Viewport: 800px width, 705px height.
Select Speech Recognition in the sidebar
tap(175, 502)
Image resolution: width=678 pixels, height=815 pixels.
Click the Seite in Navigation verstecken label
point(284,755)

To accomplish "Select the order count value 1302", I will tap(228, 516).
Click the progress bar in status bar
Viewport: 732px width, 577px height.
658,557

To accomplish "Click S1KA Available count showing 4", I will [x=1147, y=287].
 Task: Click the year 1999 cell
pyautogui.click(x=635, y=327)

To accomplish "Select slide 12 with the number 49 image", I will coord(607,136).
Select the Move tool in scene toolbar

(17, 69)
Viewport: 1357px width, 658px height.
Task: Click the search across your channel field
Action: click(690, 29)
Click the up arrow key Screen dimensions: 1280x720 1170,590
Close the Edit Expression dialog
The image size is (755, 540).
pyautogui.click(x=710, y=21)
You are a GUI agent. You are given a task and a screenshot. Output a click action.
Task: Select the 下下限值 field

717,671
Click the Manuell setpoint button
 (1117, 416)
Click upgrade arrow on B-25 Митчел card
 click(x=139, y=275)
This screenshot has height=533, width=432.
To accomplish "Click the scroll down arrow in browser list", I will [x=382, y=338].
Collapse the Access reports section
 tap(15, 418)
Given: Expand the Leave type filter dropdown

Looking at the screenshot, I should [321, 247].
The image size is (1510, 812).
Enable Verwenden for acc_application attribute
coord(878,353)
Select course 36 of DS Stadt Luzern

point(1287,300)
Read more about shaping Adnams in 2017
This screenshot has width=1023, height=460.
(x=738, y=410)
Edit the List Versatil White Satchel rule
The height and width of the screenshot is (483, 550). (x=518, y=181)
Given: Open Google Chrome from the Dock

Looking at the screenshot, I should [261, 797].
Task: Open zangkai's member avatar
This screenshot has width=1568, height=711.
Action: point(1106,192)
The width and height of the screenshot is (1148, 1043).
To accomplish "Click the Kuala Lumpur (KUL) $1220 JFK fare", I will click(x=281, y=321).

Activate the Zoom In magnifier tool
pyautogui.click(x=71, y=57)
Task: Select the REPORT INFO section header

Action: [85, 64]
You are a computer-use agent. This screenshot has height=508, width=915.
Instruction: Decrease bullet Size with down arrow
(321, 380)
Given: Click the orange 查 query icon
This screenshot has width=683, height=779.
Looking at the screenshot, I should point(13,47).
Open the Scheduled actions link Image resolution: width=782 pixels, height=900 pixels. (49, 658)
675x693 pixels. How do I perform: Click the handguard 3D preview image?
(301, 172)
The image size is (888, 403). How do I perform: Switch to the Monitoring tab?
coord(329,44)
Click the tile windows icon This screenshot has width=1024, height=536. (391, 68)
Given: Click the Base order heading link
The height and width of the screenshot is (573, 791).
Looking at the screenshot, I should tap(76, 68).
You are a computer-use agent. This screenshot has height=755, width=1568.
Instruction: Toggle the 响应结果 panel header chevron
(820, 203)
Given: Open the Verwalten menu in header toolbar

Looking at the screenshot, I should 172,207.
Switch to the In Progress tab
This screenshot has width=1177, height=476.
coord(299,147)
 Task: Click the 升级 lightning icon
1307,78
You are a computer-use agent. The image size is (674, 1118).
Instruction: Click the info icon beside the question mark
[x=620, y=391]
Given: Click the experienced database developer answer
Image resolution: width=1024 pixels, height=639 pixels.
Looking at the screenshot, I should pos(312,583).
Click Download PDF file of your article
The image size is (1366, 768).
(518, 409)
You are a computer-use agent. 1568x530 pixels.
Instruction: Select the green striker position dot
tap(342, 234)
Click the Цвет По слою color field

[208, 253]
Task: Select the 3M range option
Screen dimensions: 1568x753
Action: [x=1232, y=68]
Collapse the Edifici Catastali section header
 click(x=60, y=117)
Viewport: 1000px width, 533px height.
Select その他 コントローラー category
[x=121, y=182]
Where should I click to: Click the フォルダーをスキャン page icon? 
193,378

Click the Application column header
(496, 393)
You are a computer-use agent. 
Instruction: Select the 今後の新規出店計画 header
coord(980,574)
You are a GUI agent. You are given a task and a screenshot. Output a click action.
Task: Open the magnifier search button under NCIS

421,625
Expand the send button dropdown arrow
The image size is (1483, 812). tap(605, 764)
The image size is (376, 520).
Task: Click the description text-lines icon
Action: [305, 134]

_Your goal:_ Copy every item above word for word.

_Written answer:_
Viewport: 800px width, 705px height.
Select Speech Recognition in the sidebar
tap(175, 502)
Image resolution: width=678 pixels, height=815 pixels.
Click the Seite in Navigation verstecken label
point(284,755)

To accomplish "Select the order count value 1302", I will tap(228, 516).
Click the progress bar in status bar
Viewport: 732px width, 577px height.
658,557

To accomplish "Click S1KA Available count showing 4", I will [x=1147, y=287].
 Task: Click the year 1999 cell
pyautogui.click(x=635, y=327)

To accomplish "Select slide 12 with the number 49 image", I will coord(607,136).
Select the Move tool in scene toolbar

(17, 69)
Viewport: 1357px width, 658px height.
Task: Click the search across your channel field
Action: click(690, 29)
Click the up arrow key Screen dimensions: 1280x720 1170,590
Close the Edit Expression dialog
The image size is (755, 540).
pyautogui.click(x=710, y=21)
You are a GUI agent. You are given a task and a screenshot. Output a click action.
Task: Select the 下下限值 field

717,671
Click the Manuell setpoint button
 (1117, 416)
Click upgrade arrow on B-25 Митчел card
 click(x=139, y=275)
This screenshot has height=533, width=432.
To accomplish "Click the scroll down arrow in browser list", I will [x=382, y=338].
Collapse the Access reports section
 tap(15, 418)
Given: Expand the Leave type filter dropdown

Looking at the screenshot, I should [321, 247].
The image size is (1510, 812).
Enable Verwenden for acc_application attribute
coord(878,353)
Select course 36 of DS Stadt Luzern

point(1287,300)
Read more about shaping Adnams in 2017
This screenshot has width=1023, height=460.
(x=738, y=410)
Edit the List Versatil White Satchel rule
The height and width of the screenshot is (483, 550). (x=518, y=181)
Given: Open Google Chrome from the Dock

Looking at the screenshot, I should [261, 797].
Task: Open zangkai's member avatar
This screenshot has width=1568, height=711.
Action: point(1106,192)
The width and height of the screenshot is (1148, 1043).
To accomplish "Click the Kuala Lumpur (KUL) $1220 JFK fare", I will click(x=281, y=321).

Activate the Zoom In magnifier tool
pyautogui.click(x=71, y=57)
Task: Select the REPORT INFO section header

Action: [85, 64]
You are a computer-use agent. This screenshot has height=508, width=915.
Instruction: Decrease bullet Size with down arrow
(321, 380)
Given: Click the orange 查 query icon
This screenshot has width=683, height=779.
Looking at the screenshot, I should point(13,47).
Open the Scheduled actions link Image resolution: width=782 pixels, height=900 pixels. (49, 658)
675x693 pixels. How do I perform: Click the handguard 3D preview image?
(301, 172)
The image size is (888, 403). How do I perform: Switch to the Monitoring tab?
coord(329,44)
Click the tile windows icon This screenshot has width=1024, height=536. (391, 68)
Given: Click the Base order heading link
The height and width of the screenshot is (573, 791).
Looking at the screenshot, I should tap(76, 68).
You are a computer-use agent. This screenshot has height=755, width=1568.
Instruction: Toggle the 响应结果 panel header chevron
(820, 203)
Given: Open the Verwalten menu in header toolbar

Looking at the screenshot, I should 172,207.
Switch to the In Progress tab
This screenshot has width=1177, height=476.
coord(299,147)
 Task: Click the 升级 lightning icon
1307,78
You are a computer-use agent. The image size is (674, 1118).
Instruction: Click the info icon beside the question mark
[x=620, y=391]
Given: Click the experienced database developer answer
Image resolution: width=1024 pixels, height=639 pixels.
Looking at the screenshot, I should pos(312,583).
Click Download PDF file of your article
The image size is (1366, 768).
(518, 409)
You are a computer-use agent. 1568x530 pixels.
Instruction: Select the green striker position dot
tap(342, 234)
Click the Цвет По слою color field

[208, 253]
Task: Select the 3M range option
Screen dimensions: 1568x753
Action: [x=1232, y=68]
Collapse the Edifici Catastali section header
 click(x=60, y=117)
Viewport: 1000px width, 533px height.
Select その他 コントローラー category
[x=121, y=182]
Where should I click to: Click the フォルダーをスキャン page icon? 
193,378

Click the Application column header
(496, 393)
You are a computer-use agent. 
Instruction: Select the 今後の新規出店計画 header
coord(980,574)
You are a GUI agent. You are given a task and a screenshot. Output a click action.
Task: Open the magnifier search button under NCIS

421,625
Expand the send button dropdown arrow
The image size is (1483, 812). tap(605, 764)
The image size is (376, 520).
Task: Click the description text-lines icon
Action: [305, 134]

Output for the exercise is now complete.